The main conclusions from this study are briefly summarized as follows:

  • Intensity of a feature requested in user reviews fluctuates along with time: it is comparatively higher before and after an update (release of a new version) than at other times. Update sufficiency of features follows a power-law distribution, but the distribution of update responsiveness shows an obvious right-skewed shape. Comparatively speaking, App developers tend to act on user requests in a preferably timely but not quite sufficient manner;

  • There are 7 types of update patterns commonly exhibited in developers’ update behaviors. They are differentiated from three perspectives: intensity trend of a requested feature, update sufficiency, and update responsiveness.

  • App developers tend to adopt more similar update patterns for different features in their own App. Similar features across multiple Apps more tend to exhibit diversified update patterns. Therefore the adoption of update patterns depends largely on “App developers” rather than on “features”. However, developers’ behaviors lack enough coherence/continuity when they update the same feature at different times.

The remainder of the paper is organized as follows. Section 2 introduces the related work. Section 3 describes data collection and processing. Section 4 presents the methods on feature extraction and update pattern mining.
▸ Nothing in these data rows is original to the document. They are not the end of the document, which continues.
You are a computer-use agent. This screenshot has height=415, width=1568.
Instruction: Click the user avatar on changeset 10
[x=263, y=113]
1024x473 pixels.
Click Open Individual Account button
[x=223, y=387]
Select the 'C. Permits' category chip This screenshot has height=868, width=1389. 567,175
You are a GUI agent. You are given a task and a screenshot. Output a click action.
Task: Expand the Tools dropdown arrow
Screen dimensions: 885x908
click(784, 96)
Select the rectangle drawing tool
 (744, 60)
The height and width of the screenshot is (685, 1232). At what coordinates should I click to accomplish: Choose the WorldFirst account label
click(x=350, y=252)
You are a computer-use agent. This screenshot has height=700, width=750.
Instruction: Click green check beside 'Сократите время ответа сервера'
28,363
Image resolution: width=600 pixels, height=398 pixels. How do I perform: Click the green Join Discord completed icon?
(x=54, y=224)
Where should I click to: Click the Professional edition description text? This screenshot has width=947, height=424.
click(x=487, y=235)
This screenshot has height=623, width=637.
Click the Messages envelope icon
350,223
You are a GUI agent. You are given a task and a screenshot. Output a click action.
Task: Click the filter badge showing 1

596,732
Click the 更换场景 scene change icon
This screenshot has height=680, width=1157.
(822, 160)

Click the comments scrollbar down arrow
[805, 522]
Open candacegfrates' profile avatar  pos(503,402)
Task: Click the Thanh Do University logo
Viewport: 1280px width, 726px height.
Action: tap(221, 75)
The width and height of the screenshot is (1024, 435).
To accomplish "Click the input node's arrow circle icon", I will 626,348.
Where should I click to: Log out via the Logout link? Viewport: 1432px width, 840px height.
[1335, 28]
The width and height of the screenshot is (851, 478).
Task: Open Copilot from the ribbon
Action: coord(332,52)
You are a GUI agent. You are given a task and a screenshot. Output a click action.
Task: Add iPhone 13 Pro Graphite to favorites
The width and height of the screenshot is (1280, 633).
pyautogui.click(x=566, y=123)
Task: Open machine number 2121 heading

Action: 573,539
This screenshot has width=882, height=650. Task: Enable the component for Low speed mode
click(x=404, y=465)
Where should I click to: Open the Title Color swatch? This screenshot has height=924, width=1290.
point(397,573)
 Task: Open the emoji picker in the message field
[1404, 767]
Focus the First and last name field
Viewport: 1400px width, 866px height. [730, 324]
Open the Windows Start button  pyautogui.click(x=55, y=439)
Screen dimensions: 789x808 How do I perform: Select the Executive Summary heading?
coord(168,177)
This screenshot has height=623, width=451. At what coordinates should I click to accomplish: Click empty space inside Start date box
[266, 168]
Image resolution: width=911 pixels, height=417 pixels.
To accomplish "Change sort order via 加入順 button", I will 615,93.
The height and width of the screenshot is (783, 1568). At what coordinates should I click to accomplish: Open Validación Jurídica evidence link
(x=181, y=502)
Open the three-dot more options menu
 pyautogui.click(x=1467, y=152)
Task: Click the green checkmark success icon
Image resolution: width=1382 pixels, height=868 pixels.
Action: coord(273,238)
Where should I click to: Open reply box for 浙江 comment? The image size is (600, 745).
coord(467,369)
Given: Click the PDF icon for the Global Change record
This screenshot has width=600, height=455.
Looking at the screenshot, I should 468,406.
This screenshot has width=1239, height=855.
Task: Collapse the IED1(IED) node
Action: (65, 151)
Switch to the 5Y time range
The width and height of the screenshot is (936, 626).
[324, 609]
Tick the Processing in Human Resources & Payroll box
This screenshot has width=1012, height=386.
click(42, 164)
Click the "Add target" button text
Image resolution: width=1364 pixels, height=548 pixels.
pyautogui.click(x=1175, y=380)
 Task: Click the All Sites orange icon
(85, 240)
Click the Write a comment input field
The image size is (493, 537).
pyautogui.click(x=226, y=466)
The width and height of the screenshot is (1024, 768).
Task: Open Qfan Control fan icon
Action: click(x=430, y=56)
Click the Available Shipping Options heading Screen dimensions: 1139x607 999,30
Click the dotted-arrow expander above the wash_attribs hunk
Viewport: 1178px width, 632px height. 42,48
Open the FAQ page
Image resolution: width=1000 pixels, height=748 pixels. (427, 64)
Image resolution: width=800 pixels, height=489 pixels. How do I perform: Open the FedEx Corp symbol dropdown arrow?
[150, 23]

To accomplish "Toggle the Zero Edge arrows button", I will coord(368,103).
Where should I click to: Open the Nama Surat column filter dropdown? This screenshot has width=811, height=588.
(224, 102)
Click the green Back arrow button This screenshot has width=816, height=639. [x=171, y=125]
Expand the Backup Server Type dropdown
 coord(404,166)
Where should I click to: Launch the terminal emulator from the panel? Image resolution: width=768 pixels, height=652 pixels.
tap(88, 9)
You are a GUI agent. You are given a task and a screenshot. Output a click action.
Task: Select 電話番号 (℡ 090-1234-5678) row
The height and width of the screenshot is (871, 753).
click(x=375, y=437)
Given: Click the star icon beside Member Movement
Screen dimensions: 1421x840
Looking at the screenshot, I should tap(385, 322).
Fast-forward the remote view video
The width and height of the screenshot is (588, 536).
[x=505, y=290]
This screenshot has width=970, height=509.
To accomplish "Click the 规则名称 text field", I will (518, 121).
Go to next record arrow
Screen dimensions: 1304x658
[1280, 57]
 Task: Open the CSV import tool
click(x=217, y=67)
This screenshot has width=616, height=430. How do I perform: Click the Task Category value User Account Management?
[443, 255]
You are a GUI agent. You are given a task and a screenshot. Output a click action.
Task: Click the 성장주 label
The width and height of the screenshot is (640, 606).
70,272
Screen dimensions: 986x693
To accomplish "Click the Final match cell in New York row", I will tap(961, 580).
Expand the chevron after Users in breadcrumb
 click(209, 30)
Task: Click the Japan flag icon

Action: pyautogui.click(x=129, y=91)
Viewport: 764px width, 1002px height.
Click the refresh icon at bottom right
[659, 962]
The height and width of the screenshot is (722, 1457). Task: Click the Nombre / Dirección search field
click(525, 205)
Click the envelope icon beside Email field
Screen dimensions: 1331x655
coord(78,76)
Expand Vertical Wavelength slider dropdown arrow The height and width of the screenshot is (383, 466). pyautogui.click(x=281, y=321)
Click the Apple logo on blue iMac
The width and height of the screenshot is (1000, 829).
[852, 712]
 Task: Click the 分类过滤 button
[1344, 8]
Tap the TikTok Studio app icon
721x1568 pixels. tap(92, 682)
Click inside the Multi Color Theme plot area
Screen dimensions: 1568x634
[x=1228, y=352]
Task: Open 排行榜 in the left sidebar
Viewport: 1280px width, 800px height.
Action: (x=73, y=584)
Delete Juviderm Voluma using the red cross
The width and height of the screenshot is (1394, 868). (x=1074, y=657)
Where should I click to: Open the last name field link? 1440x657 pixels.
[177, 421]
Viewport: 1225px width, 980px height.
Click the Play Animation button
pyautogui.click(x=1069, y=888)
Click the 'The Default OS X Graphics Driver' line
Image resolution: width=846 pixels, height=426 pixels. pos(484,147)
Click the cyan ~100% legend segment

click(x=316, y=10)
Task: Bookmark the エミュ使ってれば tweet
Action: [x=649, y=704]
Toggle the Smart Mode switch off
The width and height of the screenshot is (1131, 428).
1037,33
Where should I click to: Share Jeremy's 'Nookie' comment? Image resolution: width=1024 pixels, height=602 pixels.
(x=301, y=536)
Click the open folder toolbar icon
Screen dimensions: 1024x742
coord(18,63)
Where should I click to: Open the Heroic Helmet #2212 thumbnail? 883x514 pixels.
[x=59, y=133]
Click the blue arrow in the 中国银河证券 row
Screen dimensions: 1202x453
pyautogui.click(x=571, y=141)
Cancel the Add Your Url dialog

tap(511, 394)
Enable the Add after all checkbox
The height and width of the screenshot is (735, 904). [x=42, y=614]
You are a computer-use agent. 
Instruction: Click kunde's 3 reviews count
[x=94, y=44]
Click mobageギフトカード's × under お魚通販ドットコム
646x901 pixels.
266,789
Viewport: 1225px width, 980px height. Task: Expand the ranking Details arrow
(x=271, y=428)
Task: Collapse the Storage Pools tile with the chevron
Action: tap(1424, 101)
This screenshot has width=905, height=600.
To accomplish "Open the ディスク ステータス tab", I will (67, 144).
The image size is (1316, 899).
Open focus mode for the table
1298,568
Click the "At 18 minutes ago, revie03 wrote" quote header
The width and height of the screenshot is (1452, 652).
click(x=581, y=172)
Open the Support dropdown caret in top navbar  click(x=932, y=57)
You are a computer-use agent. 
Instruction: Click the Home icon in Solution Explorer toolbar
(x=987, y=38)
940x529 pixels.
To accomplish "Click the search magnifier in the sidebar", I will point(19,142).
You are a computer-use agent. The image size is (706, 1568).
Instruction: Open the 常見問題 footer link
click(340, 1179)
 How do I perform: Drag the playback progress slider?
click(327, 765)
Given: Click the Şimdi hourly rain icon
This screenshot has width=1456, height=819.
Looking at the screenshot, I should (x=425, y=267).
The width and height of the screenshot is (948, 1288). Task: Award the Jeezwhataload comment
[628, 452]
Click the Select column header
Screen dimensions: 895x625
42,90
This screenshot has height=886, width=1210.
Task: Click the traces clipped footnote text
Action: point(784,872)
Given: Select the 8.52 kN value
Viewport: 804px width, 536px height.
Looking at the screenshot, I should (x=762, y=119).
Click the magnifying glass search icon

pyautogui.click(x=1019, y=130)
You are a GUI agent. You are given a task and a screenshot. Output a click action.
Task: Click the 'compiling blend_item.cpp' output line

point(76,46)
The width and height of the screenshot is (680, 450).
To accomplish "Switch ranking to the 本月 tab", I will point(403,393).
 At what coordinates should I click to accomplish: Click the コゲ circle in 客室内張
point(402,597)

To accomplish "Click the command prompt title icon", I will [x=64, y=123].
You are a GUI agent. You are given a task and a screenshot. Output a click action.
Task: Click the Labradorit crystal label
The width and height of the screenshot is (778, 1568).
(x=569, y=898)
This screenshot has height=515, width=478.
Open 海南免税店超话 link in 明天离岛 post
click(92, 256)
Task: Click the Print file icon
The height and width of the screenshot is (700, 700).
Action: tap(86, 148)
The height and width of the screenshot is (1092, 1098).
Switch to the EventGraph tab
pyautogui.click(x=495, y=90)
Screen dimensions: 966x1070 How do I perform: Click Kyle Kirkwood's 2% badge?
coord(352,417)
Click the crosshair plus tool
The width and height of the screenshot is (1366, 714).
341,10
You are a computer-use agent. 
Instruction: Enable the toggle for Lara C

Finally, Sect. 5 reports experimental results and Sect. 6 offers some concluding remarks.

2 Related Work

Extracting Features from Reviews and Update Logs. Feature extraction from “big data” in App stores is a fundamental problem in the App Store Analysis [14]. Various NLP techniques have been developed for this purpose. Finkelstein et al. [5] defined a feature as “a claimed functionality offered by an App, captured by a set of collocated words in App description and shared by a set of Apps in the same category”; a tool N-gramCollocationFinder in NLTK was used to extract featurelets from reviews. Guzman et al. [7] also used collocation finding approach, but added sentiment analysis for extracting sentiments and opinions associated to features, and topic modeling for grouping related features. Differently, Iacob et al. [9] used syntax templates (keywords + syntax rules) to identify features automatically from reviews. The third dominant approach is statistics-based models such as Latent Dirichlet Allocation (LDA), e.g., [1, 6, 21]. Since user reviews are numerous, informative reviews should be selected and recommended to App developers for elaborate considerations. Chen et al. [3] used a machine learning approach, EMNB, to classify reviews into “informative” and “non-informative” ones, then used LDA/ASUM to group reviews into clusters and prioritize them. Vu et al. [22] analyzed user reviews for keywords of potential interest which developers can use to search for useful opinions, including keyword extracting, keyword grouping, and keyword ranking.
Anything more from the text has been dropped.